Interface element records:
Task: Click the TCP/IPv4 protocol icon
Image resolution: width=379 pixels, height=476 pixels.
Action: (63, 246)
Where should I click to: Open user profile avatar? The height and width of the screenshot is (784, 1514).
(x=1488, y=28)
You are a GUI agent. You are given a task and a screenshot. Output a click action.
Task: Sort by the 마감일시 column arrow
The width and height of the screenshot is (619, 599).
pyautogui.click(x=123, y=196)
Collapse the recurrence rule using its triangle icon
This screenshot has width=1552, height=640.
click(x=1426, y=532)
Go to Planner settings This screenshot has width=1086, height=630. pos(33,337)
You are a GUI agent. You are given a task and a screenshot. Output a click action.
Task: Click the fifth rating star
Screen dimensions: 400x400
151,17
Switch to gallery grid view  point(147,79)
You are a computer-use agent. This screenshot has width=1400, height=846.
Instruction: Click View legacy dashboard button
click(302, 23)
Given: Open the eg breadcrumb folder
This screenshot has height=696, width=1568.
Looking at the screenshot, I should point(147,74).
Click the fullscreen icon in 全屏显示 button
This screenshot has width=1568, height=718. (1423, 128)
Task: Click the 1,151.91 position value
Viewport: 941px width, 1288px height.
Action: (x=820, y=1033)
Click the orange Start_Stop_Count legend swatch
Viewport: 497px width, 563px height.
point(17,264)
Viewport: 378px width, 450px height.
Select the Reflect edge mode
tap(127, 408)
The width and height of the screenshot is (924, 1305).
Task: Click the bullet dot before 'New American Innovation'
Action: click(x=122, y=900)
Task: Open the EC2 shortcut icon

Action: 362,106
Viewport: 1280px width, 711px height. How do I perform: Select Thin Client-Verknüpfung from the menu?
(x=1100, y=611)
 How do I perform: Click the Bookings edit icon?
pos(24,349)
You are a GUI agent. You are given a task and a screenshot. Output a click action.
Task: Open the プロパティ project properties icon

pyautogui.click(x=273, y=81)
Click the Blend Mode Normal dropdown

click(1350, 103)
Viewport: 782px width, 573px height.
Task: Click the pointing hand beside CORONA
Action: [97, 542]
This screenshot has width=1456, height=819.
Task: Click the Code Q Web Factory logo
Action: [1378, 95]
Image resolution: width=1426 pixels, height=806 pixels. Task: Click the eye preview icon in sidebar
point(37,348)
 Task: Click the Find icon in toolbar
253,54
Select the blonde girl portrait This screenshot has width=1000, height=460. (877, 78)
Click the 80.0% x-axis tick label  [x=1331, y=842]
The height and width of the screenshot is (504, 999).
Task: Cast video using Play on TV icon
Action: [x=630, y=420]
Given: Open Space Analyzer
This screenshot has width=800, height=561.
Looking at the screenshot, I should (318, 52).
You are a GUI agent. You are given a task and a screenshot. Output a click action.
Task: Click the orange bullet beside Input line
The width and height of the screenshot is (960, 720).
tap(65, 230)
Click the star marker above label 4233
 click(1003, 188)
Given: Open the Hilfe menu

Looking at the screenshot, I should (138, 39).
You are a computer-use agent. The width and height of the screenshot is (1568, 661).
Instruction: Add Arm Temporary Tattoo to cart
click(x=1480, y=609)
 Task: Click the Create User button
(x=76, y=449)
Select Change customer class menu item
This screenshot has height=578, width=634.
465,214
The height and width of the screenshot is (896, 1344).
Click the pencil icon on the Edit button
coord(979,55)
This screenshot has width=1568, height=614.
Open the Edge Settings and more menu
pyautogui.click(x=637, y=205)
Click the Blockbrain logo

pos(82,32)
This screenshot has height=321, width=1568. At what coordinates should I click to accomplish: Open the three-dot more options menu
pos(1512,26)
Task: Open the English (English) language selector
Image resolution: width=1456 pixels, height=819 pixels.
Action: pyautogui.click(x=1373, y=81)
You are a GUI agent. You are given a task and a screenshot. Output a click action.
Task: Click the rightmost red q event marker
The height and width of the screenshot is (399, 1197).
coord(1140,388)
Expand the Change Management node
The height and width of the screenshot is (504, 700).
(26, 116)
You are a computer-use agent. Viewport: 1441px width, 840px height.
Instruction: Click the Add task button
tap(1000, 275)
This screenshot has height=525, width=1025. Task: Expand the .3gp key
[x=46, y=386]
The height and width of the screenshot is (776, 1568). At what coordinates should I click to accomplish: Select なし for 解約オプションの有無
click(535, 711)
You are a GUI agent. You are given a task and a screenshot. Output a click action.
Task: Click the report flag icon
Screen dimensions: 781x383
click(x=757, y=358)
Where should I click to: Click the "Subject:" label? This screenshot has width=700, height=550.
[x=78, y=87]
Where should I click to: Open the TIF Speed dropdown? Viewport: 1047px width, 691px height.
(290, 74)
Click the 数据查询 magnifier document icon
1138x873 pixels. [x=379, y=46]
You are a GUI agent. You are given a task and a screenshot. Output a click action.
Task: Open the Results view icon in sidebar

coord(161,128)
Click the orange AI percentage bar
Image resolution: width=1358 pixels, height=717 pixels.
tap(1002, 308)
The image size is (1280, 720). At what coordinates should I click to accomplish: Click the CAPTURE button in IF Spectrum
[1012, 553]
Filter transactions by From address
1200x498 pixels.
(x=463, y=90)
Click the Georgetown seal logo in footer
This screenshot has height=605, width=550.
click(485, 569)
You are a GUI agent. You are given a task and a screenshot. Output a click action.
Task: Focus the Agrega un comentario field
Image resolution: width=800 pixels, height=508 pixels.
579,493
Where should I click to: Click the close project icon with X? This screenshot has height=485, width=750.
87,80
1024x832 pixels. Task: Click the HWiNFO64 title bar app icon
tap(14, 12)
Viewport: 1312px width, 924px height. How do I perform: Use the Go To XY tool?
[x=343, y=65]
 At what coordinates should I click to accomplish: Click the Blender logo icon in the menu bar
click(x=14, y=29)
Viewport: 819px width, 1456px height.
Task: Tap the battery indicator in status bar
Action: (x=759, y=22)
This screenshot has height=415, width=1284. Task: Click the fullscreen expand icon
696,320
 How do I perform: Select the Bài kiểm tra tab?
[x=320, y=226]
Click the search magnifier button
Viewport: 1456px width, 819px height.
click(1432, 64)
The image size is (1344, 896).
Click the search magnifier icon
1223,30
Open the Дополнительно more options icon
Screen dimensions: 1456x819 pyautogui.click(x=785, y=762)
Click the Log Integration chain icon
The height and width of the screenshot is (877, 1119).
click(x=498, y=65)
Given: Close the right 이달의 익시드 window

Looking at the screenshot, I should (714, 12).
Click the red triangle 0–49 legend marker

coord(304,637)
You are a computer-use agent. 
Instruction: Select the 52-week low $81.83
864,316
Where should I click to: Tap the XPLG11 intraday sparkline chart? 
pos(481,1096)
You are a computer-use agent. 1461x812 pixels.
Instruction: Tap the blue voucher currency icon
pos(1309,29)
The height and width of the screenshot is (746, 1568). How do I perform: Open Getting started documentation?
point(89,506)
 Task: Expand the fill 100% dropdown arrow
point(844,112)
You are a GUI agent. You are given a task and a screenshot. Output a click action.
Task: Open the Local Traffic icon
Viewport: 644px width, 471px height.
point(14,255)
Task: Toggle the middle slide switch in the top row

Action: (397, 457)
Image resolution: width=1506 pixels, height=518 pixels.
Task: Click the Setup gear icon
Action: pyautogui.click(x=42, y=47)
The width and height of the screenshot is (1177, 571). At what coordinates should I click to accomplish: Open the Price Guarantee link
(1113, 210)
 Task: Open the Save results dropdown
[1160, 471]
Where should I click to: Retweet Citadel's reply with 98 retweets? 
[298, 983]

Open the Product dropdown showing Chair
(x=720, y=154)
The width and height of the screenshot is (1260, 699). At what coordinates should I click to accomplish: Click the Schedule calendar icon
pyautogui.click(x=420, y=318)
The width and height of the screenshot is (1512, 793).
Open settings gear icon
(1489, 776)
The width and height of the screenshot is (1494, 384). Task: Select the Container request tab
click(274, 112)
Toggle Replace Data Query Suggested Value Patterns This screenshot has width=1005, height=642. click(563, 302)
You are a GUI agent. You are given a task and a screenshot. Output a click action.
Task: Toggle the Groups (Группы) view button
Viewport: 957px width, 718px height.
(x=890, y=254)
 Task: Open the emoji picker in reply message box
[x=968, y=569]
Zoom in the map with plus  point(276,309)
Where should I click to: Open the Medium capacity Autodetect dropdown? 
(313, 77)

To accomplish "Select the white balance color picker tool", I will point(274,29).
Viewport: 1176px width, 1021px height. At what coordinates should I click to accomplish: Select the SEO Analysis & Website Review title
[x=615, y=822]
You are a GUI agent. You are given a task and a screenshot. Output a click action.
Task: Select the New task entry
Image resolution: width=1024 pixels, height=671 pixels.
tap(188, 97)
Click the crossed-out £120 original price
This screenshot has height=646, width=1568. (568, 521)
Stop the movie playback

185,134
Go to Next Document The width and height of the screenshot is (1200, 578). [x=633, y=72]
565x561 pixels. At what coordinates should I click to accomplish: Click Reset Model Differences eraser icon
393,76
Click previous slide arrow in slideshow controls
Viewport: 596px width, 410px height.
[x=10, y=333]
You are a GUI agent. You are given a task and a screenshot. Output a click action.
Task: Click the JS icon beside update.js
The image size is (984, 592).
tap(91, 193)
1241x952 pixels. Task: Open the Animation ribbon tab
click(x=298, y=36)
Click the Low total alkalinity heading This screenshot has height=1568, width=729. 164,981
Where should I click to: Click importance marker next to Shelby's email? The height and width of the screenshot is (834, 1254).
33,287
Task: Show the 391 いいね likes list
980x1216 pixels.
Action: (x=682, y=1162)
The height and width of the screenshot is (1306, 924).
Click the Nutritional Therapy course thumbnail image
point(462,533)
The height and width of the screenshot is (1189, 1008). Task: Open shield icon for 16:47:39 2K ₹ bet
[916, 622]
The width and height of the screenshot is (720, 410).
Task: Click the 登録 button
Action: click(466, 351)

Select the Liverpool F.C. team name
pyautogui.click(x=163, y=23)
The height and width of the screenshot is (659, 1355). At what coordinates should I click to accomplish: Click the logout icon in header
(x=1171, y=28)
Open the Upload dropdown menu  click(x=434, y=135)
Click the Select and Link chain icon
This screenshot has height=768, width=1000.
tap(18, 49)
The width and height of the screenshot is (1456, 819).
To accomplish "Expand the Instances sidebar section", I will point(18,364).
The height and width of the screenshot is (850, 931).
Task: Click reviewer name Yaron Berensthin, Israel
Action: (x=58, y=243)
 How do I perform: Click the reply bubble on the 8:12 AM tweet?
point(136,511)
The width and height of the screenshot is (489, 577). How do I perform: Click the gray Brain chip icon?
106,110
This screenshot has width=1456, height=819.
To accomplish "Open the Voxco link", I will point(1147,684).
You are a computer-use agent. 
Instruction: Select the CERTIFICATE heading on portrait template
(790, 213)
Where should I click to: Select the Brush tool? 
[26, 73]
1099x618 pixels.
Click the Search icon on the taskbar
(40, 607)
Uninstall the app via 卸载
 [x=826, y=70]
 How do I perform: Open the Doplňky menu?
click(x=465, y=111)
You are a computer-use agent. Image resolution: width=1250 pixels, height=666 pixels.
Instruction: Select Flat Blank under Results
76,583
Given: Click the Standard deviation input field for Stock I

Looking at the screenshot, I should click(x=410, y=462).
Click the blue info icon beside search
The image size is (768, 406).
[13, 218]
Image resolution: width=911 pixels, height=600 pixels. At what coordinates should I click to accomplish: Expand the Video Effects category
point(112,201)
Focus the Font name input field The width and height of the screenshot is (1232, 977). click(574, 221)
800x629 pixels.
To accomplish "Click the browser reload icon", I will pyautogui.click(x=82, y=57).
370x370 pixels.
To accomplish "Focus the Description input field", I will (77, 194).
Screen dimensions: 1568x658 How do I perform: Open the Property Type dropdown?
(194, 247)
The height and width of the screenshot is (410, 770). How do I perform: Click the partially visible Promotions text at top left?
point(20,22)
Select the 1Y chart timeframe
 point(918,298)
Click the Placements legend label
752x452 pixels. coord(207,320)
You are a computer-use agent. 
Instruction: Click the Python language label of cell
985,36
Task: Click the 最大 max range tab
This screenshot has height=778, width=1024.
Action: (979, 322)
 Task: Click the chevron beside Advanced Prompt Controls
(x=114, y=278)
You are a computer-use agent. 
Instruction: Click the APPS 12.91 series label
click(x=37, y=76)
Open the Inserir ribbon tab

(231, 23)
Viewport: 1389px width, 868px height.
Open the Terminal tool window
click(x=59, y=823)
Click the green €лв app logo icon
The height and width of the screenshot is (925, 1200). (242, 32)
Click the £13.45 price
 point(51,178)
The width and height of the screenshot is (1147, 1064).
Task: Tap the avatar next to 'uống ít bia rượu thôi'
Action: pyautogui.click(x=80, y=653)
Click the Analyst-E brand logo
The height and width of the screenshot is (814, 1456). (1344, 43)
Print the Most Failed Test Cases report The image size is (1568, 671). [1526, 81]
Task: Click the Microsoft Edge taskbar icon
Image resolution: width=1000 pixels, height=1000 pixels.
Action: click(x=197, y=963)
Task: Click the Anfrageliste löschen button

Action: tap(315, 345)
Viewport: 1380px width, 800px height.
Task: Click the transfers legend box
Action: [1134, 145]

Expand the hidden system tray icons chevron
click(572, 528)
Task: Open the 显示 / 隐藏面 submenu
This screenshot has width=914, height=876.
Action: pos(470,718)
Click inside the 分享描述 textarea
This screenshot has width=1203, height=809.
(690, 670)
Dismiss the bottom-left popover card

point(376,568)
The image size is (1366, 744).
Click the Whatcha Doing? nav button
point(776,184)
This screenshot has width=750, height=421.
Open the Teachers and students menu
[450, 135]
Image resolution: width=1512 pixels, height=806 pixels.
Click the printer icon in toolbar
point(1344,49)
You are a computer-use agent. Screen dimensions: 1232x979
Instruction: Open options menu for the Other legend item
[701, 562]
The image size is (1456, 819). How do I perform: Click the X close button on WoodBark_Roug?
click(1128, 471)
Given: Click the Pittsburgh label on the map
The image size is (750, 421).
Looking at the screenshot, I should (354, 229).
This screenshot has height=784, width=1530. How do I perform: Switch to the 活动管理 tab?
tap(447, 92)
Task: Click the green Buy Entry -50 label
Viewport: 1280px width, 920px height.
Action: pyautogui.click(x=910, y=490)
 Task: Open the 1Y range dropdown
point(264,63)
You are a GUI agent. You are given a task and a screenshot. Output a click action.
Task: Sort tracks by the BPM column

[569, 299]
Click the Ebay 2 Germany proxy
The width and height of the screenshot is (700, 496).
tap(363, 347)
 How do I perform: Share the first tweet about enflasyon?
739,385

# Exercise brief:
Copy the rows above verbatim, beginning with the line that contains "You are a computer-use agent. Image" and ending with the line that contains "(x=114, y=278)", both lines included.

# Reply to the task:
You are a computer-use agent. Image resolution: width=1250 pixels, height=666 pixels.
Instruction: Select Flat Blank under Results
76,583
Given: Click the Standard deviation input field for Stock I

Looking at the screenshot, I should click(x=410, y=462).
Click the blue info icon beside search
The image size is (768, 406).
[13, 218]
Image resolution: width=911 pixels, height=600 pixels. At what coordinates should I click to accomplish: Expand the Video Effects category
point(112,201)
Focus the Font name input field The width and height of the screenshot is (1232, 977). click(574, 221)
800x629 pixels.
To accomplish "Click the browser reload icon", I will pyautogui.click(x=82, y=57).
370x370 pixels.
To accomplish "Focus the Description input field", I will (77, 194).
Screen dimensions: 1568x658 How do I perform: Open the Property Type dropdown?
(194, 247)
The height and width of the screenshot is (410, 770). How do I perform: Click the partially visible Promotions text at top left?
point(20,22)
Select the 1Y chart timeframe
 point(918,298)
Click the Placements legend label
752x452 pixels. coord(207,320)
You are a computer-use agent. 
Instruction: Click the Python language label of cell
985,36
Task: Click the 最大 max range tab
This screenshot has height=778, width=1024.
Action: (979, 322)
 Task: Click the chevron beside Advanced Prompt Controls
(x=114, y=278)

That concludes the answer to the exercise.